● **Stored data**
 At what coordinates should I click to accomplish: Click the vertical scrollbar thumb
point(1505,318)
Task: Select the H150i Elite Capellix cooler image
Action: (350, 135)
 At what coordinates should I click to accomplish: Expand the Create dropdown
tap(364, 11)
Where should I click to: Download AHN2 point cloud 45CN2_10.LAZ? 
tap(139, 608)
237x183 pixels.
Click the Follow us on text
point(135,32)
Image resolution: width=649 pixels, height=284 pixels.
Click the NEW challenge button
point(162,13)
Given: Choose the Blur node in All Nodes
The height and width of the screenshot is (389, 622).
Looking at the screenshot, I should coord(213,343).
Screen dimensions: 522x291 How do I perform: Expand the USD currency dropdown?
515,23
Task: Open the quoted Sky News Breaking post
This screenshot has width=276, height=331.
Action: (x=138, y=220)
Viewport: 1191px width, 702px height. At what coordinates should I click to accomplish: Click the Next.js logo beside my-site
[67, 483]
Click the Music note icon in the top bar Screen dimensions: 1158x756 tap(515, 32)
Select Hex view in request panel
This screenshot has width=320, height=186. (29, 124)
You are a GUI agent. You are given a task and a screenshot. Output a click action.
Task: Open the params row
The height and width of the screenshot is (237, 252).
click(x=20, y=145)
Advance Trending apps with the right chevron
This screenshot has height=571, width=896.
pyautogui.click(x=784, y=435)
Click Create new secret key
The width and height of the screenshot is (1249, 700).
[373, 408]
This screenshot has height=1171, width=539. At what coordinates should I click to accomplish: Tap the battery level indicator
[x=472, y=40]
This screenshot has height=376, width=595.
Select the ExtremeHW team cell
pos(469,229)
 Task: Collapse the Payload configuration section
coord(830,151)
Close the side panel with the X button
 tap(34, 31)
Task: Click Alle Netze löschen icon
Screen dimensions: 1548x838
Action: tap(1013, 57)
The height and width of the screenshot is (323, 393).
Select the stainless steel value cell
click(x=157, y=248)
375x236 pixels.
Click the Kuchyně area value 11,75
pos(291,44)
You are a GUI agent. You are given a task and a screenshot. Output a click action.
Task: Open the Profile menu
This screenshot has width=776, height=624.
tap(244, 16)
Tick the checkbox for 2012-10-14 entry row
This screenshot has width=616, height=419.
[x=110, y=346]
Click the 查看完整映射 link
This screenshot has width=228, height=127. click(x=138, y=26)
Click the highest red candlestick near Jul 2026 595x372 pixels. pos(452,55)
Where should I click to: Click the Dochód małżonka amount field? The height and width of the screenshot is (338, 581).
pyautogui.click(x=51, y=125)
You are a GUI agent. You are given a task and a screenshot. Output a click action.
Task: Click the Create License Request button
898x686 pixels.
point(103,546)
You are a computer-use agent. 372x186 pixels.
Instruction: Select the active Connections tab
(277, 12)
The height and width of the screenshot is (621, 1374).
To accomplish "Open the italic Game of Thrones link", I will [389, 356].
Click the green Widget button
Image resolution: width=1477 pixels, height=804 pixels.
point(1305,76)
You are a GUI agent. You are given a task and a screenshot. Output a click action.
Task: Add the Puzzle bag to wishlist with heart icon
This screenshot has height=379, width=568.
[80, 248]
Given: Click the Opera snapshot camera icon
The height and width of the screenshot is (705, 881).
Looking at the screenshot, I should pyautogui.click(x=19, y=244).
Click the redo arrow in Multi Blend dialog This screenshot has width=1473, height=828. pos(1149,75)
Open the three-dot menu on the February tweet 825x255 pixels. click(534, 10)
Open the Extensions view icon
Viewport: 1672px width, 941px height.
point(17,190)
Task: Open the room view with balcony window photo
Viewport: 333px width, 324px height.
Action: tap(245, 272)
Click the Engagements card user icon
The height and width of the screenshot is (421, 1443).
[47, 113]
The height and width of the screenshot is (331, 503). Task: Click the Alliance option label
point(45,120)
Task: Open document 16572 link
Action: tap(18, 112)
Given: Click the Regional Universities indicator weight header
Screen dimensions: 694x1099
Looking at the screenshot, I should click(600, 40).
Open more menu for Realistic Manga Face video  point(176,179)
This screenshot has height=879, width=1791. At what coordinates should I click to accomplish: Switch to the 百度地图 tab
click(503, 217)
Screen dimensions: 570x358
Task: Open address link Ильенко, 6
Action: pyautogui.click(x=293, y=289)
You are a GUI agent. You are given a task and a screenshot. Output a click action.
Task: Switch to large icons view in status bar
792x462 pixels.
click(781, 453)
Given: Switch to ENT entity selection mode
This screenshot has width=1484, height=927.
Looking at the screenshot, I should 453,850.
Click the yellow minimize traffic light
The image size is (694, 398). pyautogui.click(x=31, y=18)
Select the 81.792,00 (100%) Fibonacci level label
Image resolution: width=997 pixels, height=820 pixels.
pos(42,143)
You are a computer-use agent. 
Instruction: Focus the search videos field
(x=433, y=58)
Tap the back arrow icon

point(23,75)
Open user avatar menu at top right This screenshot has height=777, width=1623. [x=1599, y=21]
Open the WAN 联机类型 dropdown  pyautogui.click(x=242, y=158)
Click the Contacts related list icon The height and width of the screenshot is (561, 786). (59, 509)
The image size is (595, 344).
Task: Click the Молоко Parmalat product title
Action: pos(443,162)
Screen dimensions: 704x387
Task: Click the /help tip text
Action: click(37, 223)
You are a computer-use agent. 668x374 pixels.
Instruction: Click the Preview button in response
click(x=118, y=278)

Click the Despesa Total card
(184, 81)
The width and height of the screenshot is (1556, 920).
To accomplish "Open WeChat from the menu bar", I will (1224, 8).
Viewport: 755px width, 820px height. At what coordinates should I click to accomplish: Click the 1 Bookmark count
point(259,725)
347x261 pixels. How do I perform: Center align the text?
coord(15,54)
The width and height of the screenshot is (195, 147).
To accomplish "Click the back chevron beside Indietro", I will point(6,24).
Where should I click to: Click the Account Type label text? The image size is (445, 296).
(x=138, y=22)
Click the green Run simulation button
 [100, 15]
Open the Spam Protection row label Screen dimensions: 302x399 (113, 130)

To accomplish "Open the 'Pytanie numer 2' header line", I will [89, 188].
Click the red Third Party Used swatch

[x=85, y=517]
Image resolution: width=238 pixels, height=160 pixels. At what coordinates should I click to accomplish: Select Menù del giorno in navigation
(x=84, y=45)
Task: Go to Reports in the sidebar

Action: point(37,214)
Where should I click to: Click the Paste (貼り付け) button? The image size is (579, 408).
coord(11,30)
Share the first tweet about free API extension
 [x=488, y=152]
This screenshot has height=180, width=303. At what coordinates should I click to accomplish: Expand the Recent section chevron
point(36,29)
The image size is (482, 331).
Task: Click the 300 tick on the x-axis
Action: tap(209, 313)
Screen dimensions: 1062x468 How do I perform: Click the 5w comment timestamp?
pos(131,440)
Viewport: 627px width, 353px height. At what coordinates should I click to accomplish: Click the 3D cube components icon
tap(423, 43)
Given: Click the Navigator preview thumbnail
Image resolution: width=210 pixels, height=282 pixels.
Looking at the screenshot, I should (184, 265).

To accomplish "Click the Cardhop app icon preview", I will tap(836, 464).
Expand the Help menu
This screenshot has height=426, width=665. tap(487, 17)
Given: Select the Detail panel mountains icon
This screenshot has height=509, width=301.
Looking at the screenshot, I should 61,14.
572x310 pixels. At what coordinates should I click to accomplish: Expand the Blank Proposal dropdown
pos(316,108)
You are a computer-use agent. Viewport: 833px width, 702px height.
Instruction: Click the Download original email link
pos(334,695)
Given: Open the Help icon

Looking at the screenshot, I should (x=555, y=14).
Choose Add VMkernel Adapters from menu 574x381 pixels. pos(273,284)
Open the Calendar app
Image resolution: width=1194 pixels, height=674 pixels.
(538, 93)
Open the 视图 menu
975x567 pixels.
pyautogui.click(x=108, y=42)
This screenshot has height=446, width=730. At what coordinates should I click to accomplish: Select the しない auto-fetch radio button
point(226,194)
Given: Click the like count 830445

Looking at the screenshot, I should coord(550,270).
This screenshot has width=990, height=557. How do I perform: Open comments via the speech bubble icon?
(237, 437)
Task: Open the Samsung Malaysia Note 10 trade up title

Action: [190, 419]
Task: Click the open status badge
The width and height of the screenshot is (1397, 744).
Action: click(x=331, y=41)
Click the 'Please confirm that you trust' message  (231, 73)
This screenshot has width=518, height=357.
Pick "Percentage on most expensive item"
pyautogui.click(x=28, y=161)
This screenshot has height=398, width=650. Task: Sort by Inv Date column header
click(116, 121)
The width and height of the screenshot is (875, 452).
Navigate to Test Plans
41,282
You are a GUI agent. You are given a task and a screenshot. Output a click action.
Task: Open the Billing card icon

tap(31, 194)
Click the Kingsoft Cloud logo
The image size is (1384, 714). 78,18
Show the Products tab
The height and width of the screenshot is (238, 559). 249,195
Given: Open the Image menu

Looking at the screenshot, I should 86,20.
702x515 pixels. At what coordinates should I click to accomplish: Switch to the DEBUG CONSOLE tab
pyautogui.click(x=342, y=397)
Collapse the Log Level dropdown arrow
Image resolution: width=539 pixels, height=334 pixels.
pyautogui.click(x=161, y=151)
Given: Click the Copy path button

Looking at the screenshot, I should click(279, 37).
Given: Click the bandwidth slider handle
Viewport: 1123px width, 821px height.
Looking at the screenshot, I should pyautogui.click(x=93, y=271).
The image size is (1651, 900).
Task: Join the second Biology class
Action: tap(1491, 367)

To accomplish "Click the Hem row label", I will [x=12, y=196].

● **Short problem**
Count the lines in the entries above that contain the word "status" and reply with the number alone.

● **Answer to the problem**
2